====== Exercise material
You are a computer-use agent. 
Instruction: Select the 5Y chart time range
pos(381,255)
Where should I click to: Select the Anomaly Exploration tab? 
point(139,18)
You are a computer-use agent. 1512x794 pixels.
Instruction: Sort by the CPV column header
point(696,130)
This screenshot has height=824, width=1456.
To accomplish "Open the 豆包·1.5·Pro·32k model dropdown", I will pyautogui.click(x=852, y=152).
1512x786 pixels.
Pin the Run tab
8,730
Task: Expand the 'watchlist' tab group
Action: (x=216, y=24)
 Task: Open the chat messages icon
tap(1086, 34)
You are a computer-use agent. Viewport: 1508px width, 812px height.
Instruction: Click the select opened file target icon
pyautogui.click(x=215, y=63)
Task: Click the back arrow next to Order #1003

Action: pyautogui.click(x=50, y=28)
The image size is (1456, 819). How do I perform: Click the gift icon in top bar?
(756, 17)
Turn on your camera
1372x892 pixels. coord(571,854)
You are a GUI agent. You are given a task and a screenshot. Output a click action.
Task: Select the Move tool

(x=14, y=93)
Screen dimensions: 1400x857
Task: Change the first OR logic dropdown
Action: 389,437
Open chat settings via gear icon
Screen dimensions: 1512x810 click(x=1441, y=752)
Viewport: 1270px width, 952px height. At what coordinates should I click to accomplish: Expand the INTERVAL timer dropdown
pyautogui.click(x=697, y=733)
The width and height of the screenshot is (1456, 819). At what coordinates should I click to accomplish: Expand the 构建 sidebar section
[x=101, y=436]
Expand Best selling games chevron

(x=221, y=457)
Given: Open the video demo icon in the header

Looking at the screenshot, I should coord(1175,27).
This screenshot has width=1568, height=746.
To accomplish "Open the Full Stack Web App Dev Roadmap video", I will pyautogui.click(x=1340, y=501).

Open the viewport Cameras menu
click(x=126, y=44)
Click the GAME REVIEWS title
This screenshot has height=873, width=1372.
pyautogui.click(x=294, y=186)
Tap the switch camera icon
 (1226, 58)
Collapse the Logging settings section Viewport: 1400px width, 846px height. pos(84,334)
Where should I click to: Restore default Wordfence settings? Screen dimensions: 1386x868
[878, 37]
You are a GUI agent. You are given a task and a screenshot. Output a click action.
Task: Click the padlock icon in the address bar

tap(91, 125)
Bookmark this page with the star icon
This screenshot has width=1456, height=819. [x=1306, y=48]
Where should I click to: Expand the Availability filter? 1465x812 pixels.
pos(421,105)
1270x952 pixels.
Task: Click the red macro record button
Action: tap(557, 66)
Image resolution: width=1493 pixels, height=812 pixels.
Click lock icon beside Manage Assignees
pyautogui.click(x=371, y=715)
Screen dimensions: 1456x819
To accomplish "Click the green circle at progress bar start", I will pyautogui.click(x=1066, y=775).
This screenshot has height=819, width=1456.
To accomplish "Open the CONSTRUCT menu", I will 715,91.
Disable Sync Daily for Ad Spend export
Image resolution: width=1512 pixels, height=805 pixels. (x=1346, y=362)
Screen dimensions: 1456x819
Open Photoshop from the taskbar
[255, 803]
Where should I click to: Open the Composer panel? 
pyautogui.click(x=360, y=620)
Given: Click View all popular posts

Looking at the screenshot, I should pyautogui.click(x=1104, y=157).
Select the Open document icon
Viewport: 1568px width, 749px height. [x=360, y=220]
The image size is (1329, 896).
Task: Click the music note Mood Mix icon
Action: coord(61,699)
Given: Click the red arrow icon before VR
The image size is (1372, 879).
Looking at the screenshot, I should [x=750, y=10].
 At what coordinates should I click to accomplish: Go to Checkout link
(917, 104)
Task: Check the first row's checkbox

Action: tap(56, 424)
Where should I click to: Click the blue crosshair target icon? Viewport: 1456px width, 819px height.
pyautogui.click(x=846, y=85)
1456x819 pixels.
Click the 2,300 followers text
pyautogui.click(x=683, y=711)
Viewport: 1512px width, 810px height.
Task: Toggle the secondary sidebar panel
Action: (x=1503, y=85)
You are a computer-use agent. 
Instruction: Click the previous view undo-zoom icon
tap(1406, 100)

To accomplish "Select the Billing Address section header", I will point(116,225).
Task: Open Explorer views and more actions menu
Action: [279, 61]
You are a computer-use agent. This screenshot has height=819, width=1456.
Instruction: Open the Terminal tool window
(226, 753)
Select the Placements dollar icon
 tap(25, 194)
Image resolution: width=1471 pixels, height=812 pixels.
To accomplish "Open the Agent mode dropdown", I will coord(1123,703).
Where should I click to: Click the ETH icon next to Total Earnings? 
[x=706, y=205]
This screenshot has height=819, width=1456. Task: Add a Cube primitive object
============
# [What to do]
Please copy exactly, and only, the lines from the line containing "Select the Placements dollar icon" through the last line of the records, with both ends included.

# [Your response]
Select the Placements dollar icon
 tap(25, 194)
Image resolution: width=1471 pixels, height=812 pixels.
To accomplish "Open the Agent mode dropdown", I will coord(1123,703).
Where should I click to: Click the ETH icon next to Total Earnings? 
[x=706, y=205]
This screenshot has height=819, width=1456. Task: Add a Cube primitive object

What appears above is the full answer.